Reporting to Scoring: MSSP Quality Overview

Introduction — MSSP quality overview

In the 2021 Medicare Physician Fee Schedule (MPFS) Rule, CMS finalized a major overhaul of the quality
reporting and assessment structure for Medicare Shared Savings Program (MSSP) ACOs, transitioning to the APM Performance Pathway (APP). CMS created the APP to better align quality measurement approaches for MSSP with the Quality Payment Program (QPP) Merit-Based Incentive Payment System (MIPS) quality reporting and assessment approaches. Part of this transition includes CMS’s plans to retire the Web Interface (WI) reporting option and require all ACOs to report electronic clinical quality measures (eCQMs) or MIPS clinical quality measures (CQMs) beginning in Performance Year (PY) 2025.

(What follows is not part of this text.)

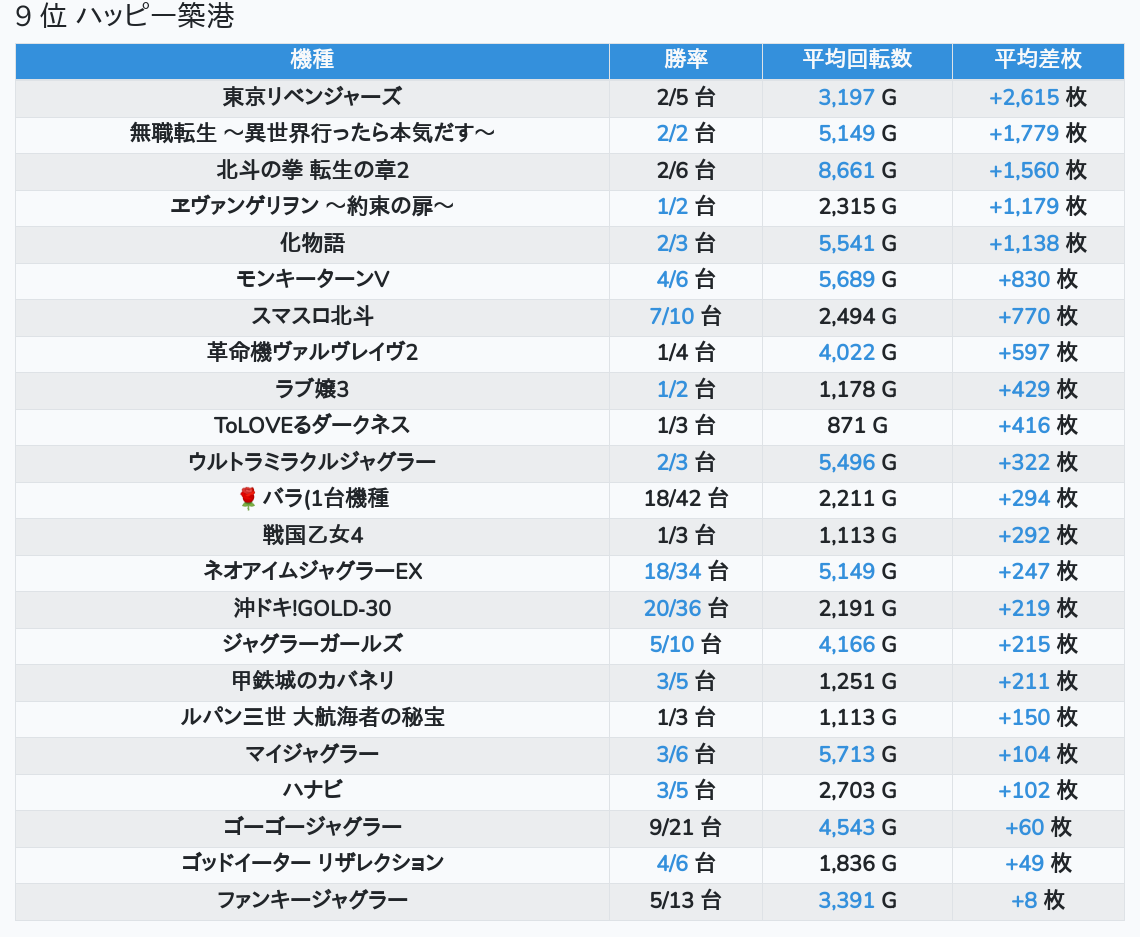Click 4/6 win rate for モンキーターンV
This screenshot has width=1140, height=937.
pyautogui.click(x=673, y=280)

ACOs are evaluated on a number of quality measures, which allows CMS to assess the quality of care being provided to patients served by ACOs. These quality evaluations also determine whether an ACO is eligible to keep a portion of any financial savings it may generate, which is shared with CMS. Conversely, if shared losses are owed to CMS, the quality score determines the portion of losses the ACO must pay to CMS. MSSP ACOs are not required to report additional quality measures for MIPS beyond those included in the APP set that are scored for both MSSP and MIPS quality assessments (when applicable). ACOs in the first year of their contracts are provided with full credit so long as the ACO completely and accurately reports all quality measures to CMS (pay-for-reporting). Each subsequent year, the ACO will be assessed on quality measure performance for each prescribed measure in the measure set (pay-for-performance).